WHAT THIS TASK INVOLVES: Make an exact copy of every entry.

Stored items:
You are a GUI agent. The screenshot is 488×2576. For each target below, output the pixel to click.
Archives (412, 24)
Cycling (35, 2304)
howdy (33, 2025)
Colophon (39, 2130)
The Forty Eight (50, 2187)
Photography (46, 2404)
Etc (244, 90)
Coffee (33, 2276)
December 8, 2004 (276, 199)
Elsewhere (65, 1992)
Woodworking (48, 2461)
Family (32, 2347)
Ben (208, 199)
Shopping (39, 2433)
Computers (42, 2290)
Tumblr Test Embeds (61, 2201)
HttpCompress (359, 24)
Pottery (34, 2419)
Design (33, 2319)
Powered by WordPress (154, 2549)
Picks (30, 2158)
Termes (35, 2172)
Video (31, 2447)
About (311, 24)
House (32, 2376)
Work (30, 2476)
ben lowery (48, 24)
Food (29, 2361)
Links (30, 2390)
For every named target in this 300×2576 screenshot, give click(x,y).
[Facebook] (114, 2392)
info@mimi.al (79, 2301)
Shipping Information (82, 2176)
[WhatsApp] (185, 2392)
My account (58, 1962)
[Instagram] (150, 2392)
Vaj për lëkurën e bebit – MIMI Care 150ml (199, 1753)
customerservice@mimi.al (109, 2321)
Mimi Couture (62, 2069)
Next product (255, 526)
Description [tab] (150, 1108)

WRITTEN SOLUTION:
You are a GUI agent. The screenshot is 488×2576. For each target below, output the pixel to click.
Archives (412, 24)
Cycling (35, 2304)
howdy (33, 2025)
Colophon (39, 2130)
The Forty Eight (50, 2187)
Photography (46, 2404)
Etc (244, 90)
Coffee (33, 2276)
December 8, 2004 (276, 199)
Elsewhere (65, 1992)
Woodworking (48, 2461)
Family (32, 2347)
Ben (208, 199)
Shopping (39, 2433)
Computers (42, 2290)
Tumblr Test Embeds (61, 2201)
HttpCompress (359, 24)
Pottery (34, 2419)
Design (33, 2319)
Powered by WordPress (154, 2549)
Picks (30, 2158)
Termes (35, 2172)
Video (31, 2447)
About (311, 24)
House (32, 2376)
Work (30, 2476)
ben lowery (48, 24)
Food (29, 2361)
Links (30, 2390)
For every named target in this 300×2576 screenshot, give click(x,y).
[Facebook] (114, 2392)
info@mimi.al (79, 2301)
Shipping Information (82, 2176)
[WhatsApp] (185, 2392)
My account (58, 1962)
[Instagram] (150, 2392)
Vaj për lëkurën e bebit – MIMI Care 150ml (199, 1753)
customerservice@mimi.al (109, 2321)
Mimi Couture (62, 2069)
Next product (255, 526)
Description [tab] (150, 1108)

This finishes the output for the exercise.